Gasoline Prices Inch Up As Crude Soars

Gasoline Prices Inch Up As Crude Soars

After months of decline following falling crude prices, gasoline and diesel prices have started rising thanks to soaring crude prices.

The national average gas prices in the United States have inched up to $3.565 per gallon from $3.543 a week ago, while a gallon of diesel now averages $3.842 from $3.837 a week ago. Oil markets are looking to build on three straight weeks of increases, which coincides with the oil price rally.

Oil markets have enjoyed a sustained rally over the past three weeks, with oil prices briefly moving above $80 per barrel for the first time in two months, ostensibly thanks to rising demand and OPEC+ supply cuts finally causing global markets to tighten.

Whether or not the oil price rally has any legs, however, remains to be seen, with supply tightness in global oil markets being challenged by growing production from the likes of Iran and Venezuela, as well as record production by the U.S. Shale Patch.

Rystad Energy has estimated that whereas OPEC and its allies have announced cuts amounting to ~6% of 2022’s production, non-OPEC supply has made up for two-thirds of those cuts, with the U.S. accounting for half of that.

The Biden administration has been pleading with American producers and even OPEC to ramp up production in a bid to keep oil and fuel prices low. But it’s become a tug-of-war between the U.S. Shale Patch and OPEC, with the former trying to take advantage of cyclically high oil prices by growing production while the likes of Saudi Arabia and Russia are trying to keep supply low to goose prices.

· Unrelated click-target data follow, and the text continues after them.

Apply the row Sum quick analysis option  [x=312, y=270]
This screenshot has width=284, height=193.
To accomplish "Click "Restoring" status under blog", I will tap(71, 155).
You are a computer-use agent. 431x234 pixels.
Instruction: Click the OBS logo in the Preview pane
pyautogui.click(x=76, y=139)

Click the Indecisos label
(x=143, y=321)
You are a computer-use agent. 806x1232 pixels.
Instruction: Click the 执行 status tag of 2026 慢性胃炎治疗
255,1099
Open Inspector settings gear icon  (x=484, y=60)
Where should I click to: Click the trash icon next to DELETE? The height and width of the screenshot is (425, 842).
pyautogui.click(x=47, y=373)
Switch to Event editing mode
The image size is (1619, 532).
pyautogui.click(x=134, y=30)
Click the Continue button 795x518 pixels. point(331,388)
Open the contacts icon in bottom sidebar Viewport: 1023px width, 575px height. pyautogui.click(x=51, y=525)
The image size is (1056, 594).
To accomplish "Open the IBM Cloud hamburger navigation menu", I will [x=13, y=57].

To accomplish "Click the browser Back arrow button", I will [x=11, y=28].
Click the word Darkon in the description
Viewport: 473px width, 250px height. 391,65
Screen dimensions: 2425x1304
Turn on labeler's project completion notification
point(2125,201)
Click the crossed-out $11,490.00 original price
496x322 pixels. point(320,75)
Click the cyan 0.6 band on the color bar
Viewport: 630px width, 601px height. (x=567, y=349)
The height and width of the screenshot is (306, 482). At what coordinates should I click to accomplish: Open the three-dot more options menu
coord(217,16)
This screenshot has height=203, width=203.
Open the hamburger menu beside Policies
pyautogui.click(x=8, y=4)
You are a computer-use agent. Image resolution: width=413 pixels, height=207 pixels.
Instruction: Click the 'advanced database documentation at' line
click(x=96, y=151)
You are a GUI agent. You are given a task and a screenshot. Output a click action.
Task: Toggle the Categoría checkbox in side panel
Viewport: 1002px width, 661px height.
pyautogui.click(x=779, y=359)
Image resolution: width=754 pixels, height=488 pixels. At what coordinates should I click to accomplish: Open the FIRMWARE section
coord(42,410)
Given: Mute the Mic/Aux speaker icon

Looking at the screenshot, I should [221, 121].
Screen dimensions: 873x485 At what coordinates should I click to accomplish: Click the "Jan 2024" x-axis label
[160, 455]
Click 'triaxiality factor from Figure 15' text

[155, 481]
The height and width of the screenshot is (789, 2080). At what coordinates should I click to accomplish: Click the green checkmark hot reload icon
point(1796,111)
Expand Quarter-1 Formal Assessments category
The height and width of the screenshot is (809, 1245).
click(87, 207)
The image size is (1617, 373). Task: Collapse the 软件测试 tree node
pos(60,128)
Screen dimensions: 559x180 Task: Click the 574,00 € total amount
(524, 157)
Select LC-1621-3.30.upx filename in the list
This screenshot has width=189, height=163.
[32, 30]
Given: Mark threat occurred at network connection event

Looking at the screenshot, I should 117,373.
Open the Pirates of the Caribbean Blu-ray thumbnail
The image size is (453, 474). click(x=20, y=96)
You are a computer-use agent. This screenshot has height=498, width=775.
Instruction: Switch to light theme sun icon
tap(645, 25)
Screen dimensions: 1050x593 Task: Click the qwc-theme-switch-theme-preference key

For the second month running, the leading OPEC producer, Saudi Arabia, has extended its voluntary 1M bbl/day oil production cut for another month, this time till August.

The reduction will take the country’s production to ~9M bbl/day, the lowest level in several years. Saudi Arabia has been single-handedly sacrificing sales volume in a bid to goose weak oil prices but has so far reaped little reward.

However, oil traders remain unconvinced that the cuts will have the desired effect over the long term, with Marwan Younes, the chief investment officer of hedge fund Massar Capital Management, saying the gains are likely to be short-lived.